In chromosome 17p, none of the twin pairs showed LOH at the p53 locus, and only two out of 11 informative samples showed LOH. A region more frequently involved in LOH was located distal to the p53 locus, where three pairs had lost the same allele at marker D17S786 and one pair at marker D17S926 (Figure 4
). In three of the pairs LOH was restricted to the telomeric region distal to the p53 locus. In two pairs (3599/1930 and 3379/1766) the p53 marker TP53 had retained heterozygosity and in one pair (300/7083) no p53 mutations were found when tested by SSCP (P.Berggren, personal communication). The fourth pair (106/7910) was homozygous for the p53 marker and we cannot exclude LOH at the p53 gene.

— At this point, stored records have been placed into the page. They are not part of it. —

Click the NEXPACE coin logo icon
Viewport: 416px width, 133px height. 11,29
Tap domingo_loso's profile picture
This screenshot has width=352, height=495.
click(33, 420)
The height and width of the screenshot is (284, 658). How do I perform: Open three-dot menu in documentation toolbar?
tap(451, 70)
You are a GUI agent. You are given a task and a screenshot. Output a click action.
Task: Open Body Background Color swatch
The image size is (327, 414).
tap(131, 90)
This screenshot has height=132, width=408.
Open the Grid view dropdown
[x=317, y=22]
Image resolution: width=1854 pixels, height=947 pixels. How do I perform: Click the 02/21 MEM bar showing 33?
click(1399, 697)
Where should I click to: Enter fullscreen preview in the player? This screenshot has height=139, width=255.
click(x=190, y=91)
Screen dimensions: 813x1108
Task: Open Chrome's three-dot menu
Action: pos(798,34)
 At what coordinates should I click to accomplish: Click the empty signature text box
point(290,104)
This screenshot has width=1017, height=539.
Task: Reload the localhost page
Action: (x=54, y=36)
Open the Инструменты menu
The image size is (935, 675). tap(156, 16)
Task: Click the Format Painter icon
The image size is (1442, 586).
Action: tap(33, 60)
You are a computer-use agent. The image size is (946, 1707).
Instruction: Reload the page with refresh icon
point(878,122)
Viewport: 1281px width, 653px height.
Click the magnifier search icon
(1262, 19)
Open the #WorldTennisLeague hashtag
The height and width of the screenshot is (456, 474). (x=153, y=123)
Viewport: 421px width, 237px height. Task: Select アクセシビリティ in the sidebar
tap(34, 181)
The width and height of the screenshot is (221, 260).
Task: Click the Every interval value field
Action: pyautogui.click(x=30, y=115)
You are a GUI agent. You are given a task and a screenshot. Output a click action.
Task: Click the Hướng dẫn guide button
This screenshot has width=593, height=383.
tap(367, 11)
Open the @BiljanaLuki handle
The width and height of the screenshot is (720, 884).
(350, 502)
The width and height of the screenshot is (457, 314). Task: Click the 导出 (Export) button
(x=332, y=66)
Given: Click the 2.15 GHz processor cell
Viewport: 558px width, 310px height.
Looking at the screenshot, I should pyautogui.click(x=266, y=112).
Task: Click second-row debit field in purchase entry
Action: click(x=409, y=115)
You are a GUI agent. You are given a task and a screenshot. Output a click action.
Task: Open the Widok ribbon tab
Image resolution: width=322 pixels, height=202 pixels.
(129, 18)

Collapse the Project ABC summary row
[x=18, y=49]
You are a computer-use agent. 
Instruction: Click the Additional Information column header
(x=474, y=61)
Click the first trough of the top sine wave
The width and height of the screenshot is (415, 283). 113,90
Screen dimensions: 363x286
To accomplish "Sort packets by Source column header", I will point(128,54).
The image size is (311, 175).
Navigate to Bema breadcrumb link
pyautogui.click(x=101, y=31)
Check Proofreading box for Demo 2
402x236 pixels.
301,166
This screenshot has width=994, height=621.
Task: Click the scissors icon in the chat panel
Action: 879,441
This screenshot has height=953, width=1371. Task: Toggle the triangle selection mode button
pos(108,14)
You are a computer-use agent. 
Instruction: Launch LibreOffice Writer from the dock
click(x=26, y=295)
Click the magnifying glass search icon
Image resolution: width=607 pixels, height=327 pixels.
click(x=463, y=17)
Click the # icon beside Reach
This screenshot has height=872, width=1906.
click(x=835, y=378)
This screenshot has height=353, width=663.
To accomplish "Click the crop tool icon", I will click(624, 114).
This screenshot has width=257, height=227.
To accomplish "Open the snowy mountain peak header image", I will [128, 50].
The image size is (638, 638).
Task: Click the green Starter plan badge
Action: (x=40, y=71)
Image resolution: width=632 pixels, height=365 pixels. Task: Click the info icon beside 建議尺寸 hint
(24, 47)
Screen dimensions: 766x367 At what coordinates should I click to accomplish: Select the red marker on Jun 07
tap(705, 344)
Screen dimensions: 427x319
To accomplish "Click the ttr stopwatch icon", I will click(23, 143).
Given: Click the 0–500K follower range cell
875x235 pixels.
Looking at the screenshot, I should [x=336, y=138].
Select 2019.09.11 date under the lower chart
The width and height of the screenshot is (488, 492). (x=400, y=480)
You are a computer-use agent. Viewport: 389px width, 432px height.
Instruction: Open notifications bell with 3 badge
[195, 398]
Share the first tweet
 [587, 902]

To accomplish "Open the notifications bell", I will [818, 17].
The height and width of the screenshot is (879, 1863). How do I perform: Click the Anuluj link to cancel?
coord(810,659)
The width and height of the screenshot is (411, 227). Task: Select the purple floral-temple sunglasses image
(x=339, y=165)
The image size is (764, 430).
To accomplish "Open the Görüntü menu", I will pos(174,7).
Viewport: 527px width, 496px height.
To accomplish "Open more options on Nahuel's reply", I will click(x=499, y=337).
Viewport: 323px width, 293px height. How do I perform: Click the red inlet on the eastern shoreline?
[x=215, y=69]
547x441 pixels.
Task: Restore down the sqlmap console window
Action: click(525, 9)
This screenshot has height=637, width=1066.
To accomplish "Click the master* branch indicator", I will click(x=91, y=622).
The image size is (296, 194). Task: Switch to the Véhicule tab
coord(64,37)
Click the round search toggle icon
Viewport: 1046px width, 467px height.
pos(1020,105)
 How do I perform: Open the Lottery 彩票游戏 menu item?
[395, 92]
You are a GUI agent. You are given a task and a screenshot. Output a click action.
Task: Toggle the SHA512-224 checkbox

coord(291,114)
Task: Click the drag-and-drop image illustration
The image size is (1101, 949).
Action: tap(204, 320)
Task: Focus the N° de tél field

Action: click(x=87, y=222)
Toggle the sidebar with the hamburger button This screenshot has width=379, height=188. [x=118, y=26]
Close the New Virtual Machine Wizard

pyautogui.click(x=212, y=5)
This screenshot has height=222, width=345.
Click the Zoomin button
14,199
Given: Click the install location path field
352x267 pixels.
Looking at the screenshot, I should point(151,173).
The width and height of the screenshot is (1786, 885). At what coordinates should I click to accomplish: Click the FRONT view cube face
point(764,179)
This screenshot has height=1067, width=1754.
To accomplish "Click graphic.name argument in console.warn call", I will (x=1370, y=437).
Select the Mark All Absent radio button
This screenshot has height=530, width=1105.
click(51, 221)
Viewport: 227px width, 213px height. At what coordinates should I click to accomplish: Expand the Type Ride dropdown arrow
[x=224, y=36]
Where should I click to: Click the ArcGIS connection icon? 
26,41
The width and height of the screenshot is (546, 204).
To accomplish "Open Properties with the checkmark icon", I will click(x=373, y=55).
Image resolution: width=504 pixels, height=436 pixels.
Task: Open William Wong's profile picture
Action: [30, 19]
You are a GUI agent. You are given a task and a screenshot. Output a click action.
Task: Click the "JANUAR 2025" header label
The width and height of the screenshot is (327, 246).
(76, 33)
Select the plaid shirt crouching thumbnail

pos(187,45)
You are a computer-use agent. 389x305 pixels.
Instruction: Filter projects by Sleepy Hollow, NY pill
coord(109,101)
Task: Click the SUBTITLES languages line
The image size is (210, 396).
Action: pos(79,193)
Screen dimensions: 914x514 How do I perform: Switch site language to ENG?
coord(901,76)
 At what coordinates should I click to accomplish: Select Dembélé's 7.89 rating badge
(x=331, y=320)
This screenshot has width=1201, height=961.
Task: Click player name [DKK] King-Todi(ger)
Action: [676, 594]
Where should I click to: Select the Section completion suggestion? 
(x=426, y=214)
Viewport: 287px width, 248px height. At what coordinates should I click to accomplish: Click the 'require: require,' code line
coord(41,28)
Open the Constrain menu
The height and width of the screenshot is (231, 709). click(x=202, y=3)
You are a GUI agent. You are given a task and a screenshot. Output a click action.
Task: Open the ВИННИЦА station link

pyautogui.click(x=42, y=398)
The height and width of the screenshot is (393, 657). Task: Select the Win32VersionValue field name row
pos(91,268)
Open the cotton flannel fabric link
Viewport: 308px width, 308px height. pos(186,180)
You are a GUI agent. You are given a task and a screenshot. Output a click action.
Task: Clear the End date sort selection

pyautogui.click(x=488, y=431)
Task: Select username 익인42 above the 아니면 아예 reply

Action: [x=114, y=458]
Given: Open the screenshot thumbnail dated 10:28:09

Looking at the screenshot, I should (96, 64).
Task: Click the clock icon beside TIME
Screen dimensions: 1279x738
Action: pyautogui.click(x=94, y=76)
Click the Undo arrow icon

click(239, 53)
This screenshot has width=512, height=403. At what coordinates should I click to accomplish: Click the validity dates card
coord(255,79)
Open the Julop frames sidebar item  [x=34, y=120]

In chromosome 17q, two twin pairs had lost the same allele at the BRCA1 locus (Figure 4
). Two additional regions of LOH on chromosome 17q were also found. Centromeric to the BRCA1 locus, at marker D17S250, two twin pairs had lost a different allele. Distal to the BRCA1 locus, at marker D17S254, one twin pair had lost the same allele and another pair had lost a different allele.
Statistical analysis
Statistical analysis of the probability for the same allelic loss within a twin pair was carried out by assuming binomial distribution (Table I
). On chromosomes 13 and 17, no genetic effect of losing the same allele within a twin pair was found. In fact the observed probability of 0.12 on chromosome 13 was significantly less than expected (0.20). Only at 17p was the proportion of twin pairs with the same LOH higher than expected (observed, 0.23; expected, 0.12). When the probabilities of losing the same allele within a twin pair at different markers were calculated, only one marker on chromosome 13 (D13S328, between the BRCA2 and Rb-1 loci) showed a significantly higher proportion of twin pairs with the same LOH than expected (Table I
). On chromosome 17, two markers showed a significantly higher proportion of twin pairs with the same LOH than expected (Table I
). The first one was D17S786, distal to the p53 locus. This explains the higher proportion of twin pairs than expected had the same LOH in the 17p arm. The other marker was, D17S855, which is an intragenic BRCA1 marker. The power of the model is seen in Table I
: even one pair of twins rendered the results formally significant at many markers. We, however, applied a more conservative criterion of at least two twin pairs with the same LOH before calling the findings significant.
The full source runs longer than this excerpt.